━━ MATERIAL SHOWN ━━

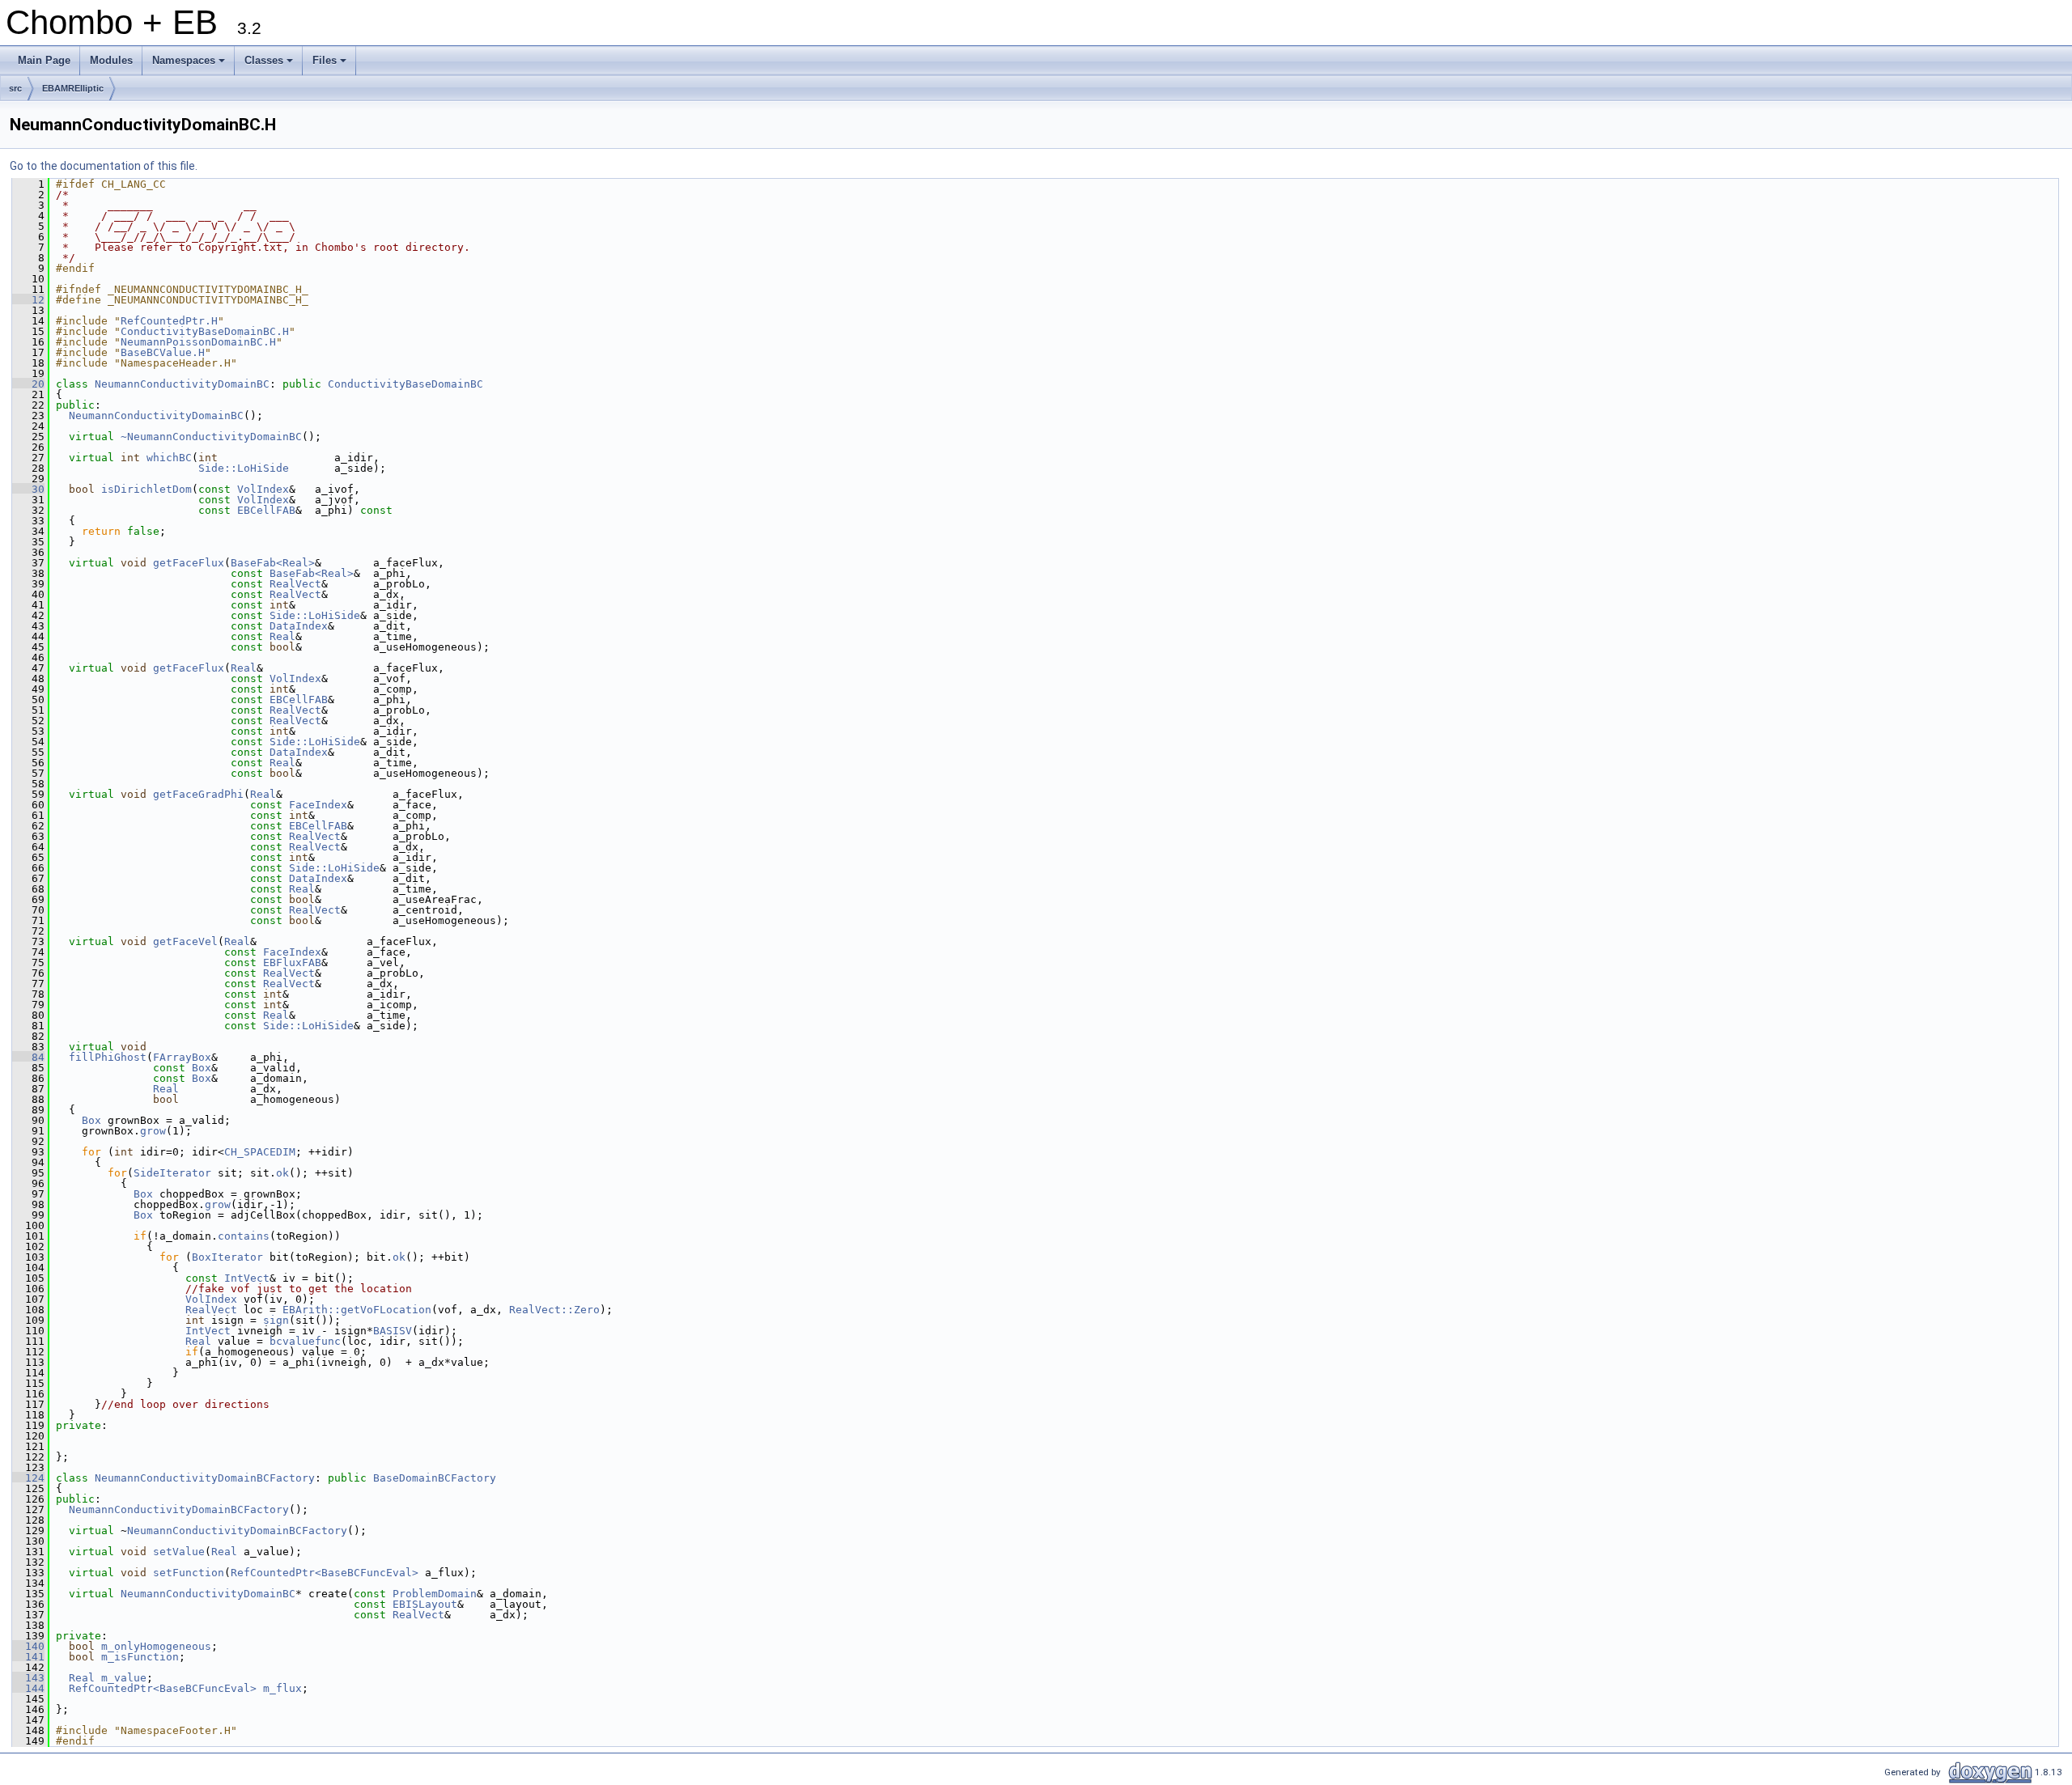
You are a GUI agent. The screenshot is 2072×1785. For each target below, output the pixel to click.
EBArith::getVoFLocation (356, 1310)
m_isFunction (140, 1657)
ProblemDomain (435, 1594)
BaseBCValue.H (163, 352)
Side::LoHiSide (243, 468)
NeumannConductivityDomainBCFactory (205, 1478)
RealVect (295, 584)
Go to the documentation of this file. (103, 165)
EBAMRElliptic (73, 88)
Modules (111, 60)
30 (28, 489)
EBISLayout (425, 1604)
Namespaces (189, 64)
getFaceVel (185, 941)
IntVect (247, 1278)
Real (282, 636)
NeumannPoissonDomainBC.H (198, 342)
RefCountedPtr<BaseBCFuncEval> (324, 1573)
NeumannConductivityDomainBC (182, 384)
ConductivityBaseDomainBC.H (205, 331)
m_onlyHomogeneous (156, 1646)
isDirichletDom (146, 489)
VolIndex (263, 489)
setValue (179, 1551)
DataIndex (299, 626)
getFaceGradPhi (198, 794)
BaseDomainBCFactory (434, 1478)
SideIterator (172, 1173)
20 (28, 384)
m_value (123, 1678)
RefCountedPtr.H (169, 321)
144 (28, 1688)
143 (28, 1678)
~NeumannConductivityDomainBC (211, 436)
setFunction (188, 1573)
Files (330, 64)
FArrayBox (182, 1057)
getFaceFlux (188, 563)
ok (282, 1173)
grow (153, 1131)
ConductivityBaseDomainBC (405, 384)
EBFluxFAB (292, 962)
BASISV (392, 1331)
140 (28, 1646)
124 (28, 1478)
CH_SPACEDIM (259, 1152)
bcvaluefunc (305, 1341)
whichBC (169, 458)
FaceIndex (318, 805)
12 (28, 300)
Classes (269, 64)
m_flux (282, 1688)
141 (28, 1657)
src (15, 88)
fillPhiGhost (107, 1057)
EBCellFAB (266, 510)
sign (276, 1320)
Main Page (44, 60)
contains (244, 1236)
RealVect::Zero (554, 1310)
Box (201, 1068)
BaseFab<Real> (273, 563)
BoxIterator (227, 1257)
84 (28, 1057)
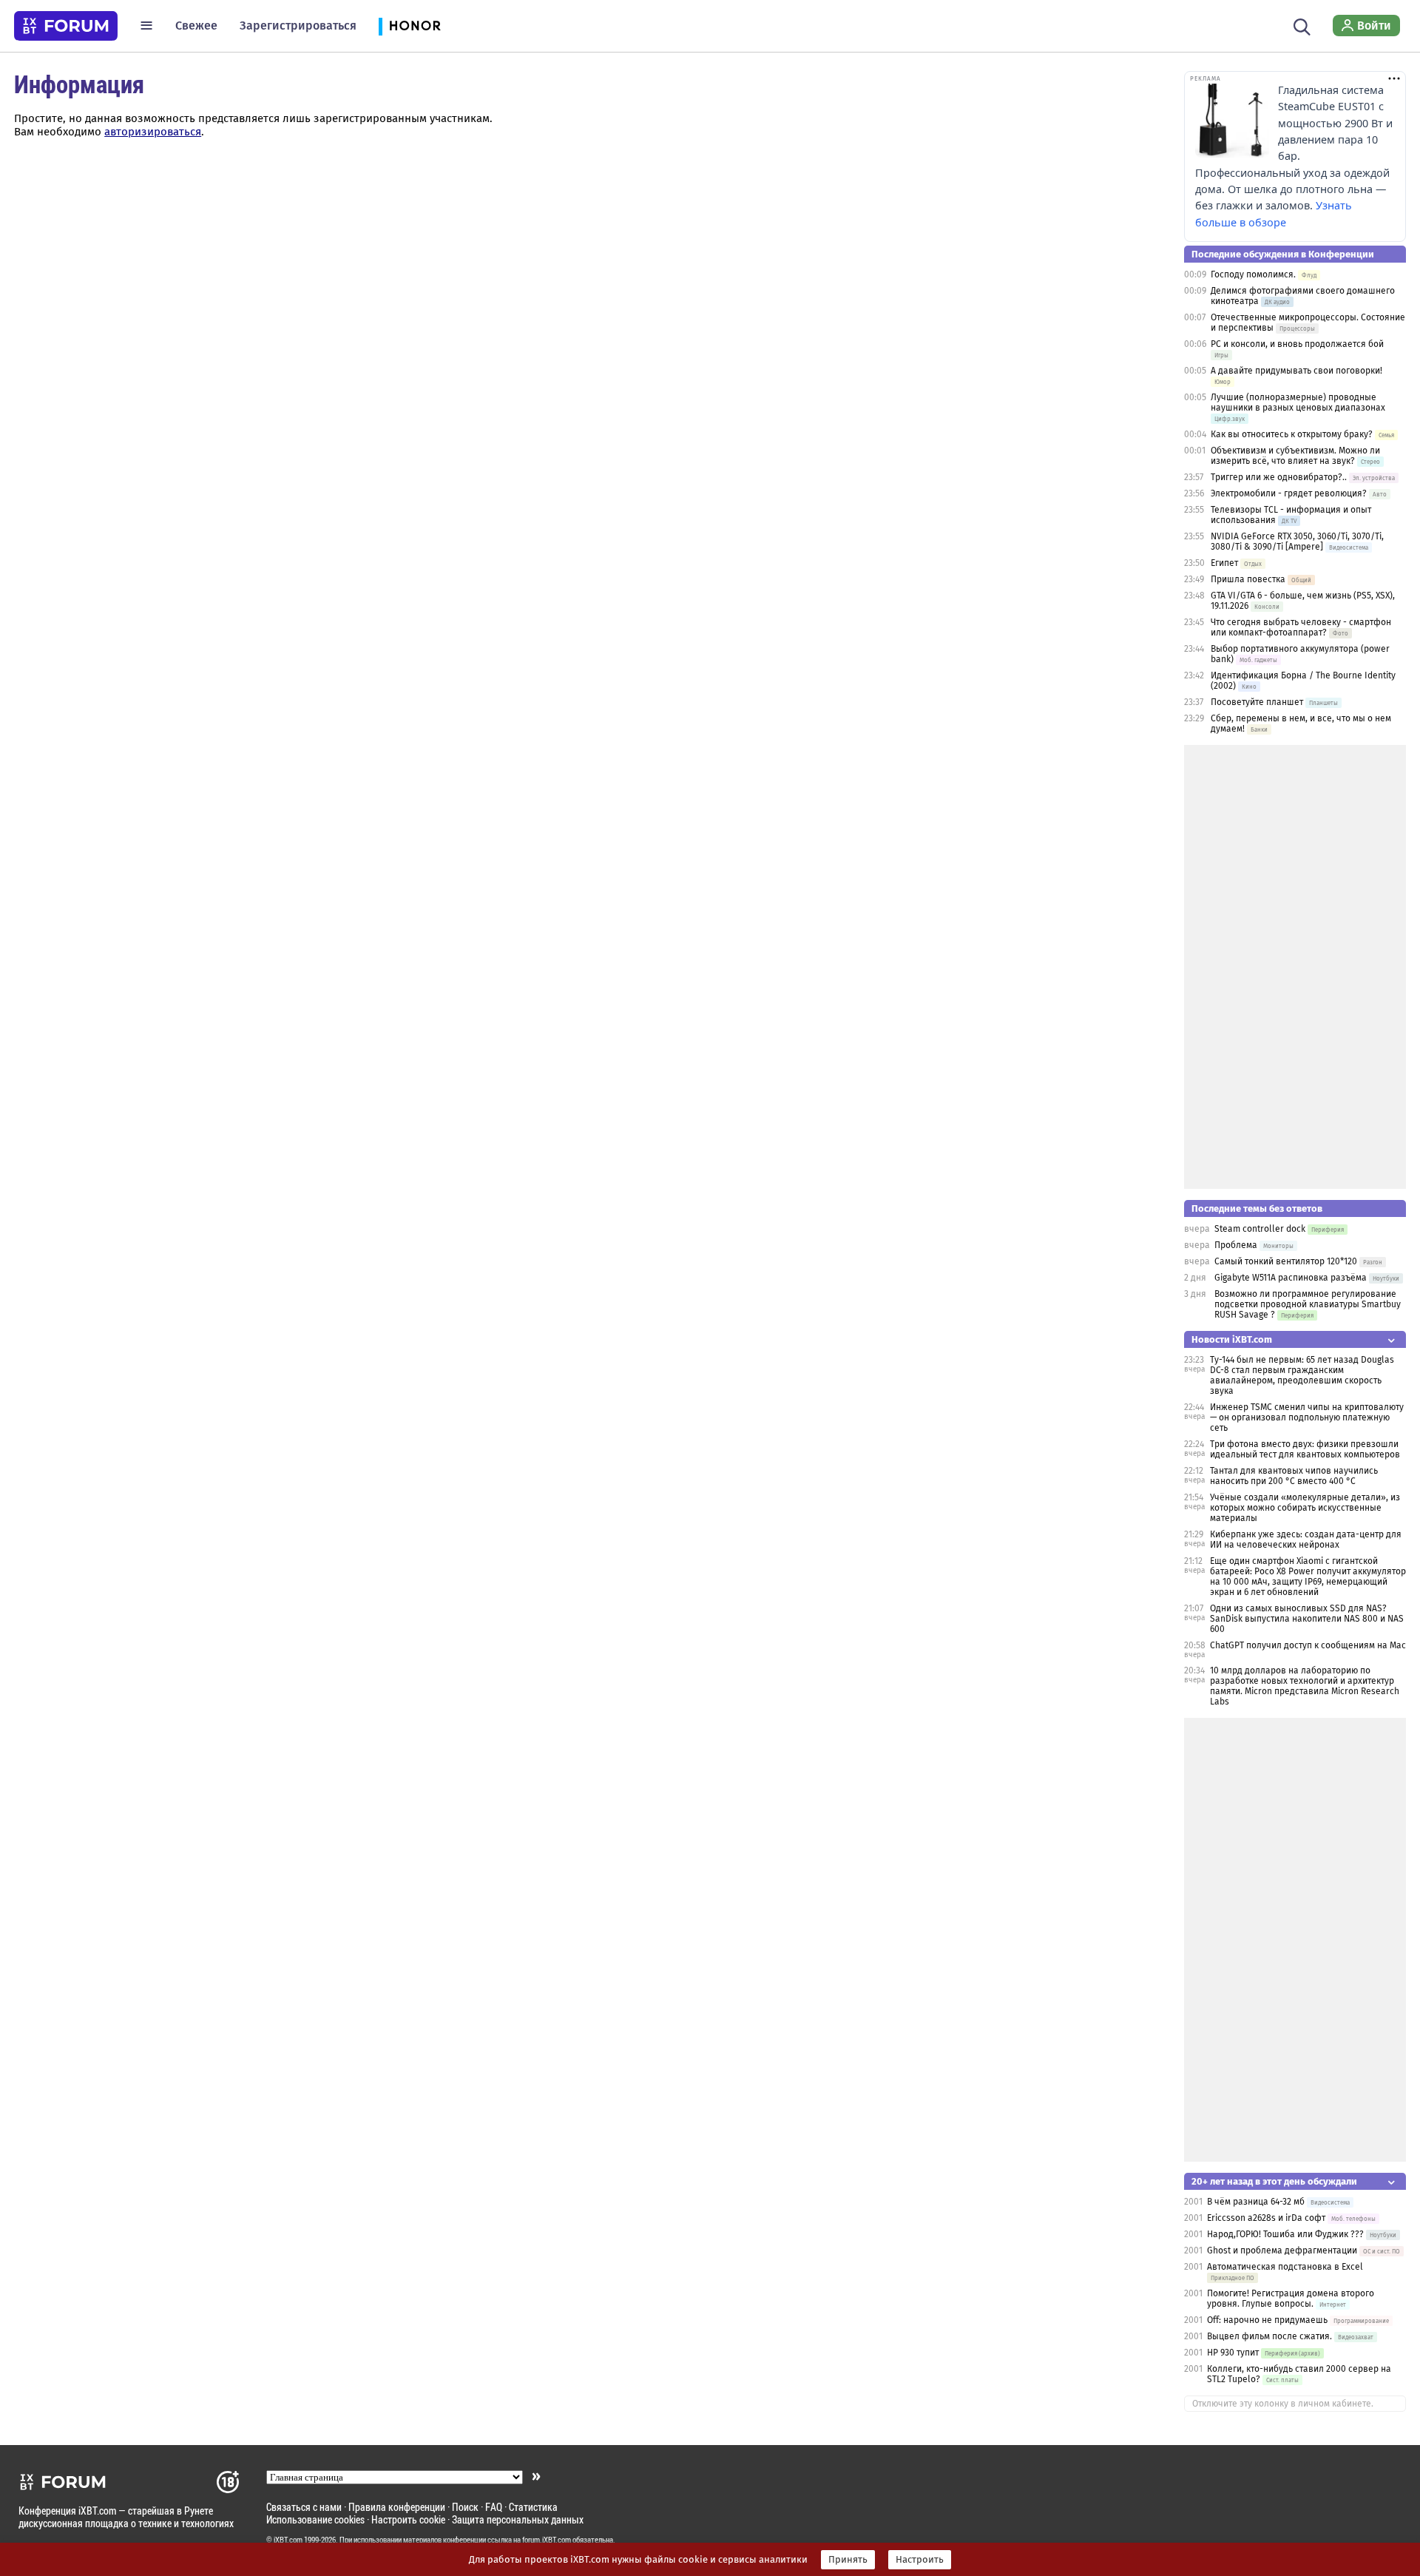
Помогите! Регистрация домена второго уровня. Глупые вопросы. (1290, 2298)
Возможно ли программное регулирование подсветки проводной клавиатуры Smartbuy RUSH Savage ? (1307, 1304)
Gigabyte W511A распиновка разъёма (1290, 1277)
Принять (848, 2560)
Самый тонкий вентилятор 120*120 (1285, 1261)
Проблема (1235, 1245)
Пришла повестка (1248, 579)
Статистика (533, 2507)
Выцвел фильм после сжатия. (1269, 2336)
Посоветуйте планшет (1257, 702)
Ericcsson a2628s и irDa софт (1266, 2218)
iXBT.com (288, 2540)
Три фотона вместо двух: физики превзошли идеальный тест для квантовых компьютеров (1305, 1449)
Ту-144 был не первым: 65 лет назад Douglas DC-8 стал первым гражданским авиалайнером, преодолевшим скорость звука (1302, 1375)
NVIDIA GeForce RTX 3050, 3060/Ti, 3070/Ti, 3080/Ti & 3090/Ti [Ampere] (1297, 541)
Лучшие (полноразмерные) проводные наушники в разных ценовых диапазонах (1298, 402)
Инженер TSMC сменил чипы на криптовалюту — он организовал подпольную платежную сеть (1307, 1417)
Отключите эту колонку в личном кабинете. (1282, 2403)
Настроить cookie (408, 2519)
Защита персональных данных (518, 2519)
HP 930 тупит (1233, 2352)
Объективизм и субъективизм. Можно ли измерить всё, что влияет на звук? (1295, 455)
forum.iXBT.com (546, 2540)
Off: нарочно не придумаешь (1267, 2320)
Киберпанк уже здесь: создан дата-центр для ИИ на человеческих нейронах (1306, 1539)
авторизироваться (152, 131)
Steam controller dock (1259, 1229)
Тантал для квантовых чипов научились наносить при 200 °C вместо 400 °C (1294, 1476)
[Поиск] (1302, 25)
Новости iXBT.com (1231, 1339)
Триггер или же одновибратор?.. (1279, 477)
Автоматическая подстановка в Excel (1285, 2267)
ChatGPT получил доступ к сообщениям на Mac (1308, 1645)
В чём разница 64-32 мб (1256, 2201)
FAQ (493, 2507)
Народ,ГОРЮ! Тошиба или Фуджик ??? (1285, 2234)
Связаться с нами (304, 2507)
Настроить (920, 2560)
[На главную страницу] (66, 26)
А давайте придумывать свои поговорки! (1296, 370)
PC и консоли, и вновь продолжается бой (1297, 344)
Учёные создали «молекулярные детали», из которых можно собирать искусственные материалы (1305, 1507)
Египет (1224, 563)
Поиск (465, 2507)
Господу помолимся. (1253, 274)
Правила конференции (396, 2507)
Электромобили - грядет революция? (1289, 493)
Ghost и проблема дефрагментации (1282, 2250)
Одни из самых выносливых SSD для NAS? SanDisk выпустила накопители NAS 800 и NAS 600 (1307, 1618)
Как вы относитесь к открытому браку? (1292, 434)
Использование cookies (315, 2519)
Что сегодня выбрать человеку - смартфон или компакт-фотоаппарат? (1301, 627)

━━━

- _EXERCISE_
Restate the material above word for word, so that nothing changes except that the pictures are gone.

- _WRITTEN REPLY_
You are a GUI agent. The screenshot is 2072×1785. For each target below, output the pixel to click.
EBArith::getVoFLocation (356, 1310)
m_isFunction (140, 1657)
ProblemDomain (435, 1594)
BaseBCValue.H (163, 352)
Side::LoHiSide (243, 468)
NeumannConductivityDomainBCFactory (205, 1478)
RealVect (295, 584)
Go to the documentation of this file. (103, 165)
EBAMRElliptic (73, 88)
Modules (111, 60)
30 (28, 489)
EBISLayout (425, 1604)
Namespaces (189, 64)
getFaceVel (185, 941)
IntVect (247, 1278)
Real (282, 636)
NeumannPoissonDomainBC.H (198, 342)
RefCountedPtr<BaseBCFuncEval> (324, 1573)
NeumannConductivityDomainBC (182, 384)
ConductivityBaseDomainBC.H (205, 331)
m_onlyHomogeneous (156, 1646)
isDirichletDom (146, 489)
VolIndex (263, 489)
setValue (179, 1551)
DataIndex (299, 626)
getFaceGradPhi (198, 794)
BaseDomainBCFactory (434, 1478)
SideIterator (172, 1173)
20 (28, 384)
m_value (123, 1678)
RefCountedPtr.H (169, 321)
144 (28, 1688)
143 (28, 1678)
~NeumannConductivityDomainBC (211, 436)
setFunction (188, 1573)
Files (330, 64)
FArrayBox (182, 1057)
getFaceFlux (188, 563)
ok (282, 1173)
grow (153, 1131)
ConductivityBaseDomainBC (405, 384)
EBFluxFAB (292, 962)
BASISV (392, 1331)
140 (28, 1646)
124 (28, 1478)
CH_SPACEDIM (259, 1152)
bcvaluefunc (305, 1341)
whichBC (169, 458)
FaceIndex (318, 805)
12 (28, 300)
Classes (269, 64)
m_flux (282, 1688)
141 (28, 1657)
src (15, 88)
fillPhiGhost (107, 1057)
EBCellFAB (266, 510)
sign (276, 1320)
Main Page (44, 60)
contains (244, 1236)
RealVect::Zero (554, 1310)
Box (201, 1068)
BaseFab<Real> (273, 563)
BoxIterator (227, 1257)
84 (28, 1057)
Помогите! Регистрация домена второго уровня. Глупые вопросы. (1290, 2298)
Возможно ли программное регулирование подсветки проводной клавиатуры Smartbuy RUSH Savage ? (1307, 1304)
Gigabyte W511A распиновка разъёма (1290, 1277)
Принять (848, 2560)
Самый тонкий вентилятор 120*120 (1285, 1261)
Проблема (1235, 1245)
Пришла повестка (1248, 579)
Статистика (533, 2507)
Выцвел фильм после сжатия. (1269, 2336)
Посоветуйте планшет (1257, 702)
Ericcsson a2628s и irDa софт (1266, 2218)
iXBT.com (288, 2540)
Три фотона вместо двух: физики превзошли идеальный тест для квантовых компьютеров (1305, 1449)
Ту-144 был не первым: 65 лет назад Douglas DC-8 стал первым гражданским авиалайнером, преодолевшим скорость звука (1302, 1375)
NVIDIA GeForce RTX 3050, 3060/Ti, 3070/Ti, 3080/Ti & 3090/Ti [Ampere] (1297, 541)
Лучшие (полноразмерные) проводные наушники в разных ценовых диапазонах (1298, 402)
Инженер TSMC сменил чипы на криптовалюту — он организовал подпольную платежную сеть (1307, 1417)
Отключите эту колонку в личном кабинете. (1282, 2403)
Настроить cookie (408, 2519)
Защита персональных данных (518, 2519)
HP 930 тупит (1233, 2352)
Объективизм и субъективизм. Можно ли измерить всё, что влияет на звук? (1295, 455)
forum.iXBT.com (546, 2540)
Off: нарочно не придумаешь (1267, 2320)
Киберпанк уже здесь: создан дата-центр для ИИ на человеческих нейронах (1306, 1539)
авторизироваться (152, 131)
Steam controller dock (1259, 1229)
Тантал для квантовых чипов научились наносить при 200 °C вместо 400 °C (1294, 1476)
[Поиск] (1302, 25)
Новости iXBT.com (1231, 1339)
Триггер или же одновибратор?.. (1279, 477)
Автоматическая подстановка в Excel (1285, 2267)
ChatGPT получил доступ к сообщениям на Mac (1308, 1645)
В чём разница 64-32 мб (1256, 2201)
FAQ (493, 2507)
Народ,ГОРЮ! Тошиба или Фуджик ??? (1285, 2234)
Связаться с нами (304, 2507)
Настроить (920, 2560)
[На главную страницу] (66, 26)
А давайте придумывать свои поговорки! (1296, 370)
PC и консоли, и вновь продолжается бой (1297, 344)
Учёные создали «молекулярные детали», из которых можно собирать искусственные материалы (1305, 1507)
Египет (1224, 563)
Поиск (465, 2507)
Господу помолимся. (1253, 274)
Правила конференции (396, 2507)
Электромобили - грядет революция? (1289, 493)
Ghost и проблема дефрагментации (1282, 2250)
Одни из самых выносливых SSD для NAS? SanDisk выпустила накопители NAS 800 и NAS 600 (1307, 1618)
Как вы относитесь к открытому браку? (1292, 434)
Использование cookies (315, 2519)
Что сегодня выбрать человеку - смартфон или компакт-фотоаппарат? (1301, 627)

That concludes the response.